#### Short exercise:
Reproduce each of the following dataset items verbatim, with no changes to wording, coordinates, punctuation, or line breaks.

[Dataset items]
------
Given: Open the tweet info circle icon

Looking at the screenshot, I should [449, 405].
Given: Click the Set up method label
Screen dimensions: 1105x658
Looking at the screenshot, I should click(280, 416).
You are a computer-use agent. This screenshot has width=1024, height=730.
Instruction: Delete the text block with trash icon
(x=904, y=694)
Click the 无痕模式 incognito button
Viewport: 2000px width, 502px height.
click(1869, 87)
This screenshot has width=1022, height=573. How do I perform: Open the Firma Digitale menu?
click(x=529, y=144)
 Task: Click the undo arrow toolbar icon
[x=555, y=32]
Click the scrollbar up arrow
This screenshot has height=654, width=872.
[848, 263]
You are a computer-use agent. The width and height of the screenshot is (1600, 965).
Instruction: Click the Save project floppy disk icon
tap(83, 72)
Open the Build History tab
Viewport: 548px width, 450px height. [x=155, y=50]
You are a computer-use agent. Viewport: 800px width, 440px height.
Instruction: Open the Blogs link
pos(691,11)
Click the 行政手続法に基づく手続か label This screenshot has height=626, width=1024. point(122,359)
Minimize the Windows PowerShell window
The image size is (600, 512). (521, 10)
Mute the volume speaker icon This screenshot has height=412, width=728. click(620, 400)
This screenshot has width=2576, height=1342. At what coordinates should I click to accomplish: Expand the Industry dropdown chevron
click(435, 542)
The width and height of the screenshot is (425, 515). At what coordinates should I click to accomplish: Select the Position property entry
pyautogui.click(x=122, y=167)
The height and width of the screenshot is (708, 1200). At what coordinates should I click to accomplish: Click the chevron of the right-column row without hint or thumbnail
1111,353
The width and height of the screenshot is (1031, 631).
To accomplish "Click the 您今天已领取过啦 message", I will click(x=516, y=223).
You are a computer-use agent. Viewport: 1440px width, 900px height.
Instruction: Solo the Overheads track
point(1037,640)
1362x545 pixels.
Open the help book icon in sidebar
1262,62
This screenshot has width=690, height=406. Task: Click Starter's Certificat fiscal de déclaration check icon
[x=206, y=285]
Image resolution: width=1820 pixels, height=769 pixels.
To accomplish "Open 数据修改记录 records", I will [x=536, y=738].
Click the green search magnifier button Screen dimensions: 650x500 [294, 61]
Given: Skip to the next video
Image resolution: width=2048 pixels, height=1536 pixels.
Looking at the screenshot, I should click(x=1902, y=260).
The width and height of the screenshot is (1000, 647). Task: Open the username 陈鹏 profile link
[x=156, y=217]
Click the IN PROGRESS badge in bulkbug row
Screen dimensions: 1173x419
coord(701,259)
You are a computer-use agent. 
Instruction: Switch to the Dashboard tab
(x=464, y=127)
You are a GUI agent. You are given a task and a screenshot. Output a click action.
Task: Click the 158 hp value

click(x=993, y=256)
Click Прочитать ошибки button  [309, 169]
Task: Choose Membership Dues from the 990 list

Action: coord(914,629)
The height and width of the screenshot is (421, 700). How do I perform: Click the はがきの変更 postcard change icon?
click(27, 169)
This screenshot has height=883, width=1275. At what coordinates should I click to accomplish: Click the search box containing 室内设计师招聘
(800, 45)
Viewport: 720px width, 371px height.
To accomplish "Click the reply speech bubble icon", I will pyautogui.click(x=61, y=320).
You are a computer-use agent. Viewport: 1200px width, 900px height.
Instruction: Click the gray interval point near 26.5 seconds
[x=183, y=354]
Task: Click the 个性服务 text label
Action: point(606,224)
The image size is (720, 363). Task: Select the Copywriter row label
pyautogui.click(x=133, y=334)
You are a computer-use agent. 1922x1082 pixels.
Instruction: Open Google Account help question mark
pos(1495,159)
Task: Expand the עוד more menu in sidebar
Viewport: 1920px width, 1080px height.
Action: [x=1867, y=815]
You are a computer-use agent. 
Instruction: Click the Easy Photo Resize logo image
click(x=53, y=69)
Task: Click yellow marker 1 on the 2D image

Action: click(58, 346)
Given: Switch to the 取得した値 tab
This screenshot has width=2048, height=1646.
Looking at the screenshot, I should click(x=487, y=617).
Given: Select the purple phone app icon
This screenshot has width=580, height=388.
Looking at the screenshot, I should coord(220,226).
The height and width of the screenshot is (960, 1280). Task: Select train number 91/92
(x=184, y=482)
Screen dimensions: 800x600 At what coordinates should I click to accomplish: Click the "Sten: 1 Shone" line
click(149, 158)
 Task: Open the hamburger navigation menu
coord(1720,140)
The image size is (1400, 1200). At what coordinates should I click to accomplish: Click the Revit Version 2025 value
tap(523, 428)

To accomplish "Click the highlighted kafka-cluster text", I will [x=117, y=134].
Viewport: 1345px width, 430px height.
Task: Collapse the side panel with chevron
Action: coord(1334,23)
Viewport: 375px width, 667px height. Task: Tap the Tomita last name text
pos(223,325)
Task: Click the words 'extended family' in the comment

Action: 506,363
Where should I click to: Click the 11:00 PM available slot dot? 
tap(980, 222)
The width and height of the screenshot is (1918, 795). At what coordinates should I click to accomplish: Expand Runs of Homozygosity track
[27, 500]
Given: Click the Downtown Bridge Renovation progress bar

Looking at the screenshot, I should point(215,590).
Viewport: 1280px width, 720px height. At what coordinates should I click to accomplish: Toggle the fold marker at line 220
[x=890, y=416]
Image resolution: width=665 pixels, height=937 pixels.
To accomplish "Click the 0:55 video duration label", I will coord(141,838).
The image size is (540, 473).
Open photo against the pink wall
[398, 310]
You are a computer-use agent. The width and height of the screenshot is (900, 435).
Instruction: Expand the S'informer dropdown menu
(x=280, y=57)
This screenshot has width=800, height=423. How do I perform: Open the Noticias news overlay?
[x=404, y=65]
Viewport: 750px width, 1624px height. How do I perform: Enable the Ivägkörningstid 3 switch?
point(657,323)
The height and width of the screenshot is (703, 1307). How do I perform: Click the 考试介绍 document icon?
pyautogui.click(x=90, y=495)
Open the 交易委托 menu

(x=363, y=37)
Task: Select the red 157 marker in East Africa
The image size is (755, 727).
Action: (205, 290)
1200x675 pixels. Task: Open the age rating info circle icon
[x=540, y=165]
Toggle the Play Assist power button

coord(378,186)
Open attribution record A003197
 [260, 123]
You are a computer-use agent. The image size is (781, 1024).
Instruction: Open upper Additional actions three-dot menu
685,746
------
#### Result for this task:
Given: Open the tweet info circle icon

Looking at the screenshot, I should [449, 405].
Given: Click the Set up method label
Screen dimensions: 1105x658
Looking at the screenshot, I should click(280, 416).
You are a computer-use agent. This screenshot has width=1024, height=730.
Instruction: Delete the text block with trash icon
(x=904, y=694)
Click the 无痕模式 incognito button
Viewport: 2000px width, 502px height.
click(1869, 87)
This screenshot has width=1022, height=573. How do I perform: Open the Firma Digitale menu?
click(x=529, y=144)
 Task: Click the undo arrow toolbar icon
[x=555, y=32]
Click the scrollbar up arrow
This screenshot has height=654, width=872.
[848, 263]
You are a computer-use agent. The width and height of the screenshot is (1600, 965).
Instruction: Click the Save project floppy disk icon
tap(83, 72)
Open the Build History tab
Viewport: 548px width, 450px height. [x=155, y=50]
You are a computer-use agent. Viewport: 800px width, 440px height.
Instruction: Open the Blogs link
pos(691,11)
Click the 行政手続法に基づく手続か label This screenshot has height=626, width=1024. point(122,359)
Minimize the Windows PowerShell window
The image size is (600, 512). (521, 10)
Mute the volume speaker icon This screenshot has height=412, width=728. click(620, 400)
This screenshot has width=2576, height=1342. At what coordinates should I click to accomplish: Expand the Industry dropdown chevron
click(435, 542)
The width and height of the screenshot is (425, 515). At what coordinates should I click to accomplish: Select the Position property entry
pyautogui.click(x=122, y=167)
The height and width of the screenshot is (708, 1200). At what coordinates should I click to accomplish: Click the chevron of the right-column row without hint or thumbnail
1111,353
The width and height of the screenshot is (1031, 631).
To accomplish "Click the 您今天已领取过啦 message", I will click(x=516, y=223).
You are a computer-use agent. Viewport: 1440px width, 900px height.
Instruction: Solo the Overheads track
point(1037,640)
1362x545 pixels.
Open the help book icon in sidebar
1262,62
This screenshot has width=690, height=406. Task: Click Starter's Certificat fiscal de déclaration check icon
[x=206, y=285]
Image resolution: width=1820 pixels, height=769 pixels.
To accomplish "Open 数据修改记录 records", I will [x=536, y=738].
Click the green search magnifier button Screen dimensions: 650x500 [294, 61]
Given: Skip to the next video
Image resolution: width=2048 pixels, height=1536 pixels.
Looking at the screenshot, I should click(x=1902, y=260).
The width and height of the screenshot is (1000, 647). Task: Open the username 陈鹏 profile link
[x=156, y=217]
Click the IN PROGRESS badge in bulkbug row
Screen dimensions: 1173x419
coord(701,259)
You are a computer-use agent. 
Instruction: Switch to the Dashboard tab
(x=464, y=127)
You are a GUI agent. You are given a task and a screenshot. Output a click action.
Task: Click the 158 hp value

click(x=993, y=256)
Click Прочитать ошибки button  [309, 169]
Task: Choose Membership Dues from the 990 list

Action: coord(914,629)
The height and width of the screenshot is (421, 700). How do I perform: Click the はがきの変更 postcard change icon?
click(27, 169)
This screenshot has height=883, width=1275. At what coordinates should I click to accomplish: Click the search box containing 室内设计师招聘
(800, 45)
Viewport: 720px width, 371px height.
To accomplish "Click the reply speech bubble icon", I will pyautogui.click(x=61, y=320).
You are a computer-use agent. Viewport: 1200px width, 900px height.
Instruction: Click the gray interval point near 26.5 seconds
[x=183, y=354]
Task: Click the 个性服务 text label
Action: point(606,224)
The image size is (720, 363). Task: Select the Copywriter row label
pyautogui.click(x=133, y=334)
You are a computer-use agent. 1922x1082 pixels.
Instruction: Open Google Account help question mark
pos(1495,159)
Task: Expand the עוד more menu in sidebar
Viewport: 1920px width, 1080px height.
Action: [x=1867, y=815]
You are a computer-use agent. 
Instruction: Click the Easy Photo Resize logo image
click(x=53, y=69)
Task: Click yellow marker 1 on the 2D image

Action: click(58, 346)
Given: Switch to the 取得した値 tab
This screenshot has width=2048, height=1646.
Looking at the screenshot, I should click(x=487, y=617).
Given: Select the purple phone app icon
This screenshot has width=580, height=388.
Looking at the screenshot, I should coord(220,226).
The height and width of the screenshot is (960, 1280). Task: Select train number 91/92
(x=184, y=482)
Screen dimensions: 800x600 At what coordinates should I click to accomplish: Click the "Sten: 1 Shone" line
click(149, 158)
 Task: Open the hamburger navigation menu
coord(1720,140)
The image size is (1400, 1200). At what coordinates should I click to accomplish: Click the Revit Version 2025 value
tap(523, 428)

To accomplish "Click the highlighted kafka-cluster text", I will [x=117, y=134].
Viewport: 1345px width, 430px height.
Task: Collapse the side panel with chevron
Action: coord(1334,23)
Viewport: 375px width, 667px height. Task: Tap the Tomita last name text
pos(223,325)
Task: Click the words 'extended family' in the comment

Action: 506,363
Where should I click to: Click the 11:00 PM available slot dot? 
tap(980, 222)
The width and height of the screenshot is (1918, 795). At what coordinates should I click to accomplish: Expand Runs of Homozygosity track
[27, 500]
Given: Click the Downtown Bridge Renovation progress bar

Looking at the screenshot, I should point(215,590).
Viewport: 1280px width, 720px height. At what coordinates should I click to accomplish: Toggle the fold marker at line 220
[x=890, y=416]
Image resolution: width=665 pixels, height=937 pixels.
To accomplish "Click the 0:55 video duration label", I will coord(141,838).
The image size is (540, 473).
Open photo against the pink wall
[398, 310]
You are a computer-use agent. The width and height of the screenshot is (900, 435).
Instruction: Expand the S'informer dropdown menu
(x=280, y=57)
This screenshot has width=800, height=423. How do I perform: Open the Noticias news overlay?
[x=404, y=65]
Viewport: 750px width, 1624px height. How do I perform: Enable the Ivägkörningstid 3 switch?
point(657,323)
The height and width of the screenshot is (703, 1307). How do I perform: Click the 考试介绍 document icon?
pyautogui.click(x=90, y=495)
Open the 交易委托 menu

(x=363, y=37)
Task: Select the red 157 marker in East Africa
The image size is (755, 727).
Action: (205, 290)
1200x675 pixels. Task: Open the age rating info circle icon
[x=540, y=165]
Toggle the Play Assist power button

coord(378,186)
Open attribution record A003197
 [260, 123]
You are a computer-use agent. The image size is (781, 1024).
Instruction: Open upper Additional actions three-dot menu
685,746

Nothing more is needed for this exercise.